Computer hacks pitch ideas to IBM, nab jobs
By Cindy Beamon
Albemarle Life Editor
Sunday, November 12, 2017
Pitching her ideas to IBM in late October was a "dream I didn't know I had," said Billie Jean Simmons, a computer science major at Elizabeth City State University. And her dream just keeps getting better. Last week she received a job offer from the tech giant.
Simmons and six others at ECSU were invited to IBM's first-time BlueHack for Historically Black Colleges and Universities in Atlanta on Oct. 18-20.
They joined 103 upperclassmen from 32 institutions who were divided into teams and tasked with completing a project in 48-hours using emerging technologies, such as artificial intelligence and voice recognition. The teams then pitched their ideas SharkTank-style to IBM judges focused on the customer appeal of the projects.
"It was a great opportunity to go down and meet their people and be in that environment," said Simmons.
Simmons said the hackathon offered a new experience and opened up new options for her future.

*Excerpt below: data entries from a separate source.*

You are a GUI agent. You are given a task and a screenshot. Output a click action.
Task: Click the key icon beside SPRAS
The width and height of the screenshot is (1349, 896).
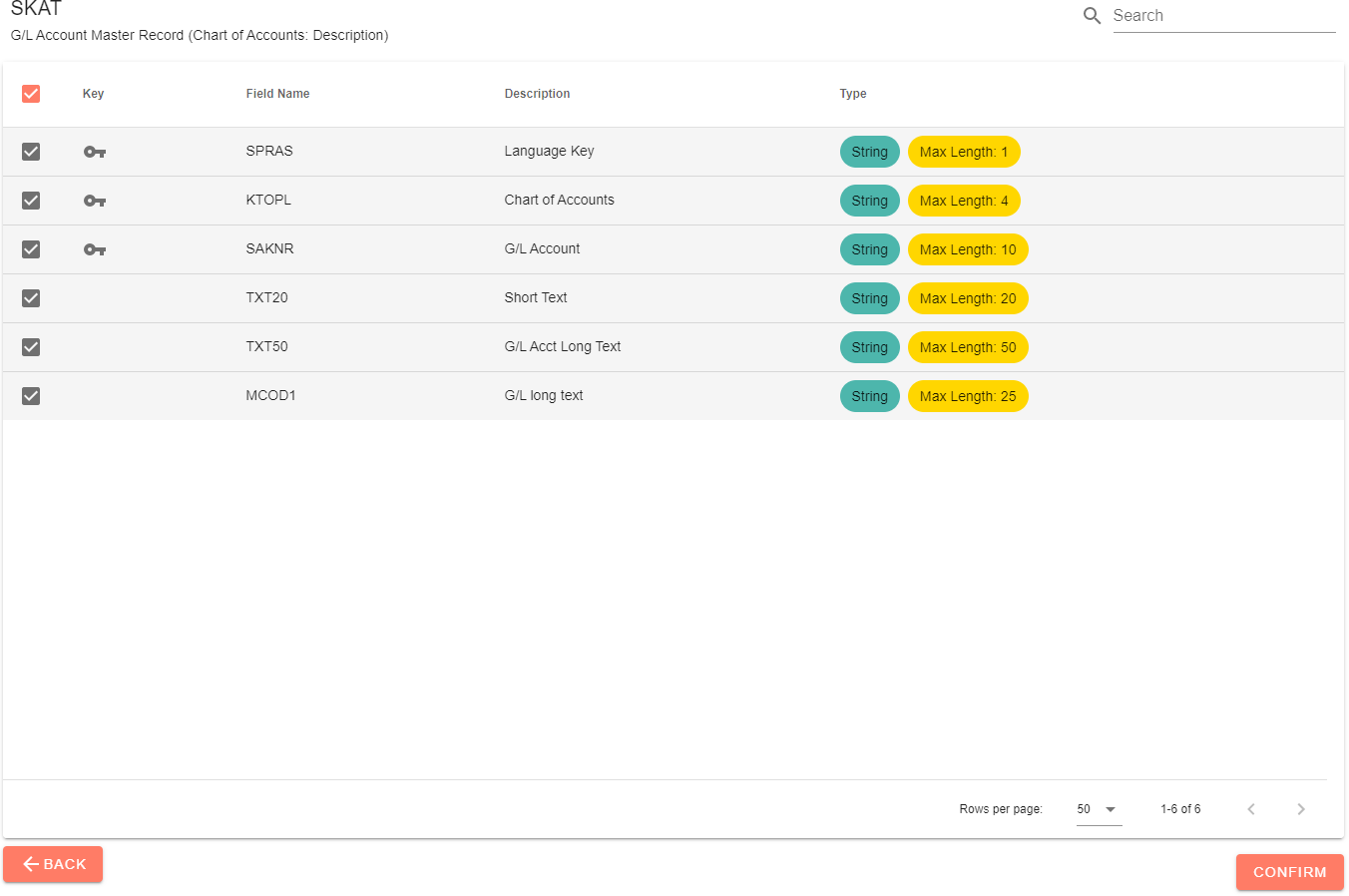[94, 152]
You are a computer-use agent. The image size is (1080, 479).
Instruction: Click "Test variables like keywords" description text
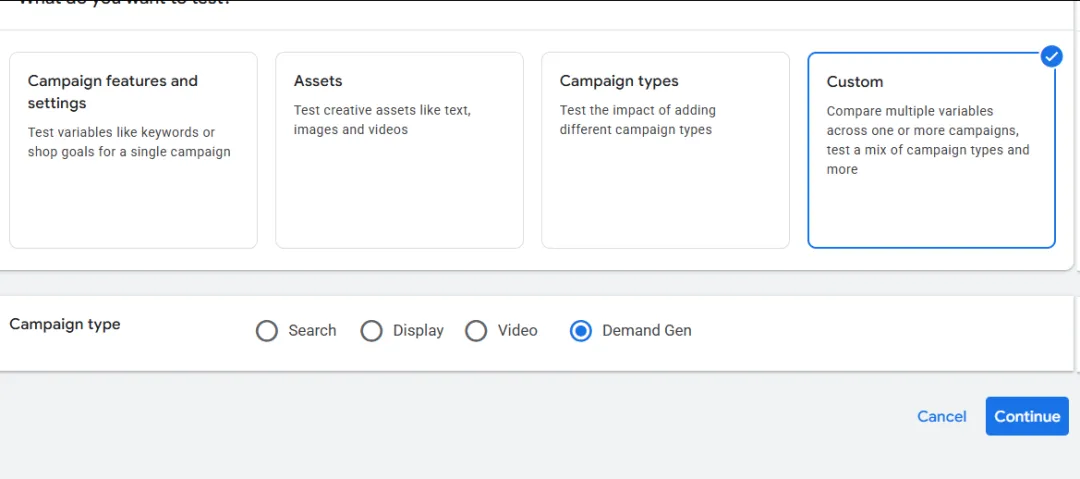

She and all the other ECSU students were notified by IBM last week that they have been selected for hiring or internships, stated Antonio Rook, computer science instructor at ECSU.
Participants included Simmons, Jacob McPherson, Hagen Hodgkins, Hunter Eason, Kevin Benton, Disaiah Bennett and I'ran James. IBM paid airfares and expenses for the invitation-only BlueHack that featured two of its technologies: Bluemix and Node-Red.
ECSU students were on two teams that placed 3rd in IBM contests. The five-person teams included members from other HBCUs as well. Participating schools also included Kentucky State, NC A&T State, Morehouse, Southern Florida A&M, Alabama State, Albany State, Bowie State, Delaware State, among others.
Teams were tasked with one of two projects. The first involved using voice recognition software to provide mental health therapy via computers to people at home. Other teams were tasked with building a program that would help patients find specialized medical help and confirm if their insurance covered it.
Hagen Hodgkins said a highlight of the contest was getting to interact with IBM employees, who served as mentors. He was surprised at how frequently workers changed jobs within the company as a way of keeping their ideas fresh.
Kevin Benton said he liked being able to work with a team to complete a project.
"I learned how to actually work with a team to build a program and project instead of working by myself," he said.
Rook said IBM contacted him about the event, and he contacted students, who then had to fill out an application, before being accepted.
Rook said he expects that ECSU's new contacts with IBM will be the beginning of other opportunities, including visits to the company's office in Research Triangle Park.
Malcolm D'costa, computer sciences assistant professor, said ECSU's participation in the event speaks well of the department and students.
"This is a matter of pride for our department and university as it represents our students and gives us a chance to compete with the big names out there," said D'costa.
The event also provided the opportunity for students to interview for internships or possible jobs. After the competition, students met employees in a big room to talk about their career ambitions and interests in the information technologies field.
"It was the equivalent to speed dating," Jacob McPherson said of the experience.
All seven ECSU students were notified last week by IBM that they have completed the interview process and are awaiting job offers or summer internships, said Rook.
“We are excited about the Hackathon opportunity and how it has materialized into working for the IBM for career and internship,” said Rook.